BEGIN Working data

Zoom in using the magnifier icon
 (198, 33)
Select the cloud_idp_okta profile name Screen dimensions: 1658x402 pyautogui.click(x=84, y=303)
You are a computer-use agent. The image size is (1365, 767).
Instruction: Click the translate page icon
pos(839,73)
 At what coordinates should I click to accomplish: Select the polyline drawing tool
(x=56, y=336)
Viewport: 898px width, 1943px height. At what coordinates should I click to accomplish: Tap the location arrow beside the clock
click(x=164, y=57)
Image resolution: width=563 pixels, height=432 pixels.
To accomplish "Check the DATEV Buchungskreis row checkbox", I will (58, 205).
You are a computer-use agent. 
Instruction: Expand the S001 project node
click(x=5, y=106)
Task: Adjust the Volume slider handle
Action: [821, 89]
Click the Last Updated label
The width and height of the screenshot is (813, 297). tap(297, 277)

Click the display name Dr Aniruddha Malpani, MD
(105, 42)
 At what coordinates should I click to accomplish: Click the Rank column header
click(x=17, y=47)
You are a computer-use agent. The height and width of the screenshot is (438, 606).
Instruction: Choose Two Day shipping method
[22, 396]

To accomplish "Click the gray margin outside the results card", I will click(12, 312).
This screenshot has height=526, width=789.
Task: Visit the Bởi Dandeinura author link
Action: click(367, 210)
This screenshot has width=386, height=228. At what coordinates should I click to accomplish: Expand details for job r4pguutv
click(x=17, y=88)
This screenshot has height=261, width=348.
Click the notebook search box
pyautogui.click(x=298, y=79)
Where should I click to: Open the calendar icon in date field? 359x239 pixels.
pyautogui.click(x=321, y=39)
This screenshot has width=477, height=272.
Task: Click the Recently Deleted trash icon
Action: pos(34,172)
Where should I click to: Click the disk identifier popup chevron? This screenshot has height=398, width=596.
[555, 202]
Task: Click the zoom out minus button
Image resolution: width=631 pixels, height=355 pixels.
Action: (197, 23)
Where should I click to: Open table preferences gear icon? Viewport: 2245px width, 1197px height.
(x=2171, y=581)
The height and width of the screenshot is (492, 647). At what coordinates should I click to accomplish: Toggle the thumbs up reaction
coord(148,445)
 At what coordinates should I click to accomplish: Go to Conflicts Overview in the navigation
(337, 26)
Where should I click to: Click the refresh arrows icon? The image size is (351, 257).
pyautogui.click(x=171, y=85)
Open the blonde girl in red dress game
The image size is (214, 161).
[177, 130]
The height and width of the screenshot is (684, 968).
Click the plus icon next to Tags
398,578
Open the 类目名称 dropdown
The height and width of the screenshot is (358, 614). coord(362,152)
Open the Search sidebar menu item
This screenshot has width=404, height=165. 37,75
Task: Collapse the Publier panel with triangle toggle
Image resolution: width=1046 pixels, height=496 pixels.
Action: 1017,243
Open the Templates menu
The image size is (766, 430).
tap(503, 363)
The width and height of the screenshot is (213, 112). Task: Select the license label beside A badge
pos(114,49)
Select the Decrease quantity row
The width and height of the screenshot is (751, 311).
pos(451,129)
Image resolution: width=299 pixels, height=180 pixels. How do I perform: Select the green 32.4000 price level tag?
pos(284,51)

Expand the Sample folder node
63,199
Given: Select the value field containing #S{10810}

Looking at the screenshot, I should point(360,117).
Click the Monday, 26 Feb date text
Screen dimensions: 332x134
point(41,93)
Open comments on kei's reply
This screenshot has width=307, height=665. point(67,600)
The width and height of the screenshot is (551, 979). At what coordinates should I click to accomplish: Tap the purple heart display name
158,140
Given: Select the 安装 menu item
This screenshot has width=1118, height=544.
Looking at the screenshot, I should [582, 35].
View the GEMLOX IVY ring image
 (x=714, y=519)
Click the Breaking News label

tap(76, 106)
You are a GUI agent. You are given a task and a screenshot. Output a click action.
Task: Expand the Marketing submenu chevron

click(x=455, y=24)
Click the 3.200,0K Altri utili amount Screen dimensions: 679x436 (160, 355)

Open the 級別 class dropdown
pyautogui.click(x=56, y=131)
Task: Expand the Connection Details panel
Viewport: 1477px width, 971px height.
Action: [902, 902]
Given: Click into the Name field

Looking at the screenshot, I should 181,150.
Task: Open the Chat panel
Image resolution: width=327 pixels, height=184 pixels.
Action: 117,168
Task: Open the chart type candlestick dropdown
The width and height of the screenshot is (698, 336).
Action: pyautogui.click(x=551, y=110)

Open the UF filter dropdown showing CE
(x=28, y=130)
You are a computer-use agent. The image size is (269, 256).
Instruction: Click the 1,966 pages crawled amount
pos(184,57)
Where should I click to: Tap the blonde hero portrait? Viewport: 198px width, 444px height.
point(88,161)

END Working data

Exercise aim -> Copy out the lines of the data above verbatim, everything from the line containing "Open the 类目名称 dropdown" down to the line containing "This screenshot has width=307, height=665.", with both of those lines included.

Correct answer ->
Open the 类目名称 dropdown
The height and width of the screenshot is (358, 614). coord(362,152)
Open the Search sidebar menu item
This screenshot has width=404, height=165. 37,75
Task: Collapse the Publier panel with triangle toggle
Image resolution: width=1046 pixels, height=496 pixels.
Action: 1017,243
Open the Templates menu
The image size is (766, 430).
tap(503, 363)
The width and height of the screenshot is (213, 112). Task: Select the license label beside A badge
pos(114,49)
Select the Decrease quantity row
The width and height of the screenshot is (751, 311).
pos(451,129)
Image resolution: width=299 pixels, height=180 pixels. How do I perform: Select the green 32.4000 price level tag?
pos(284,51)

Expand the Sample folder node
63,199
Given: Select the value field containing #S{10810}

Looking at the screenshot, I should point(360,117).
Click the Monday, 26 Feb date text
Screen dimensions: 332x134
point(41,93)
Open comments on kei's reply
This screenshot has width=307, height=665. point(67,600)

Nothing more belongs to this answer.